イエレン元FRB議長の財務長官指名が後押し
この有力証券会社による強気の株価見通しを後押しするのはバイデン次期米国大統領によるジャネット・イエレン元FRB議長の財務長官指名だ。
初の女性財務長官となる見通しのイエレン氏はニューヨークの下町、ブルックリン出身。1929年の大恐慌を体験したユダヤ系の医師と教師の家庭に生まれた。
ブラウン大で経済学を専攻し、イェール大大学院に進んだ。そこで師事したのが『インフレと失業の選択』(日本語版はダイヤモンド現代選書=1976年刊)の著者でノーベル経済学賞を受けたジェームズ・トービン教授である。
「私にとって失業率は単なる統計数字ではない」と語るイエレン氏の哲学はトービン氏譲りと言われる。

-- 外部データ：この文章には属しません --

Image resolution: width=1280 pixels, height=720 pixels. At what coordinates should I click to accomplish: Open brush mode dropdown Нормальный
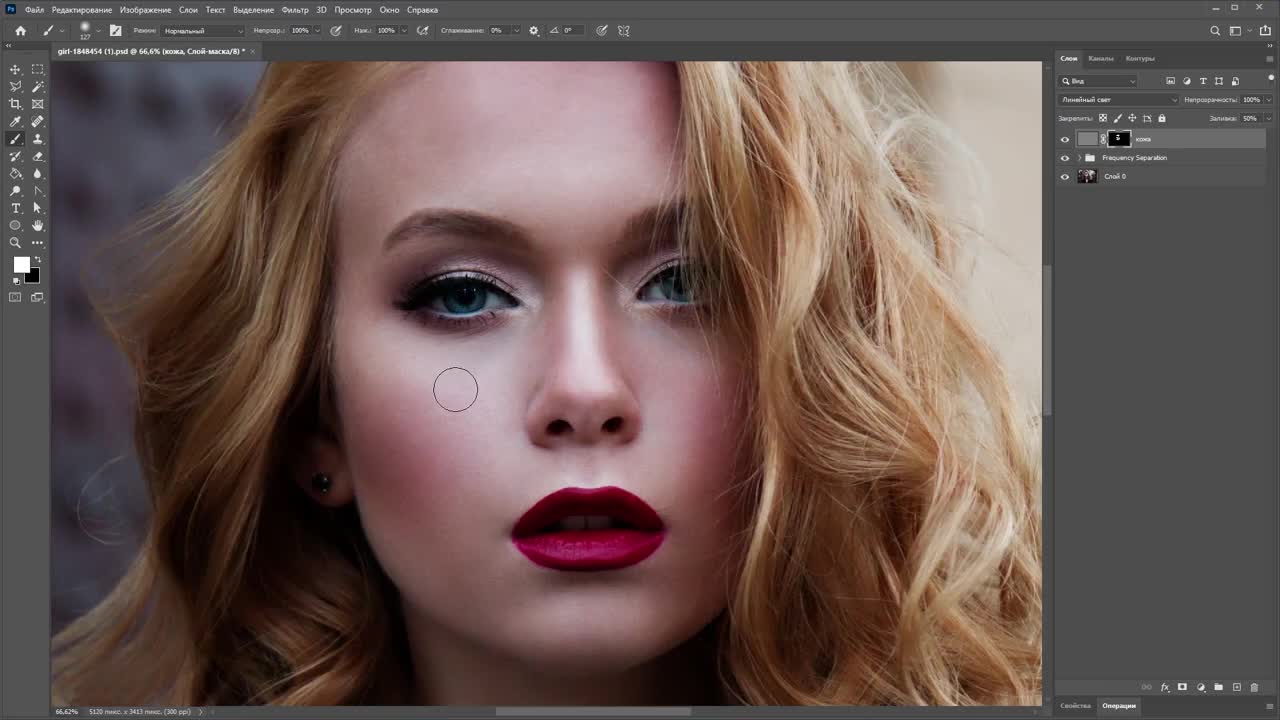coord(203,31)
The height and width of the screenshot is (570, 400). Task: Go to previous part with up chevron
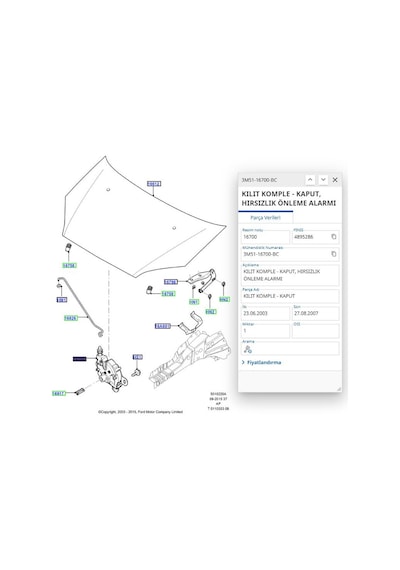point(310,180)
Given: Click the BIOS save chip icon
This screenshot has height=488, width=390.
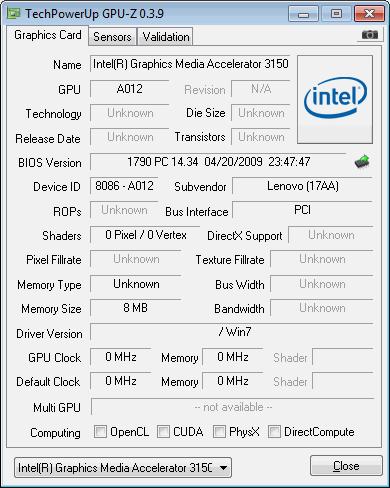Looking at the screenshot, I should pos(362,162).
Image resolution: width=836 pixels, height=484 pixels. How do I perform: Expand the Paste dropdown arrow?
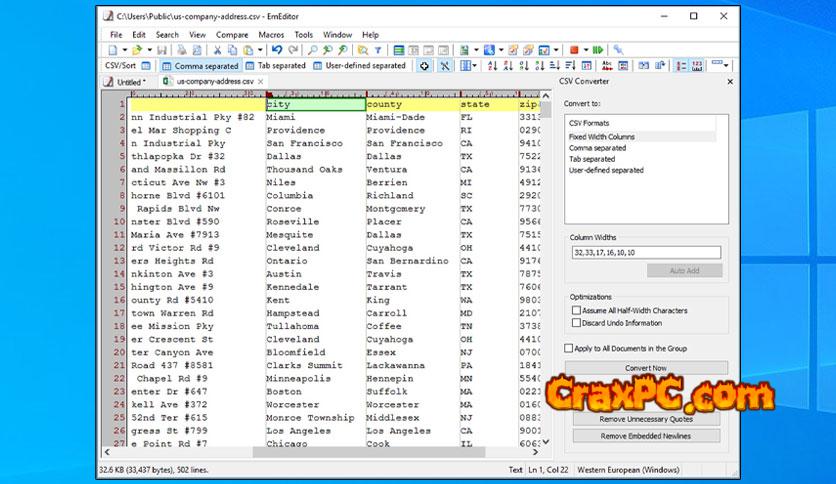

雇用問題の専門家で、「温厚な性格で、周囲の意見に耳を傾けつつも粘り強く相手を説得するタイプ」というのが知人の共通したイエレン評だ。親日派でもある。
特に「イエレン氏はトランプ大統領からFRB議長に再任されず、2018年に退任したが、ブルッキングス研究所で活発に金融政策を論じている。炭素税の導入を提唱するなど環境問題にも明るい。バイデン氏は経済格差問題などでイエレン氏の助言を求めていた」(市場関係者)とされる。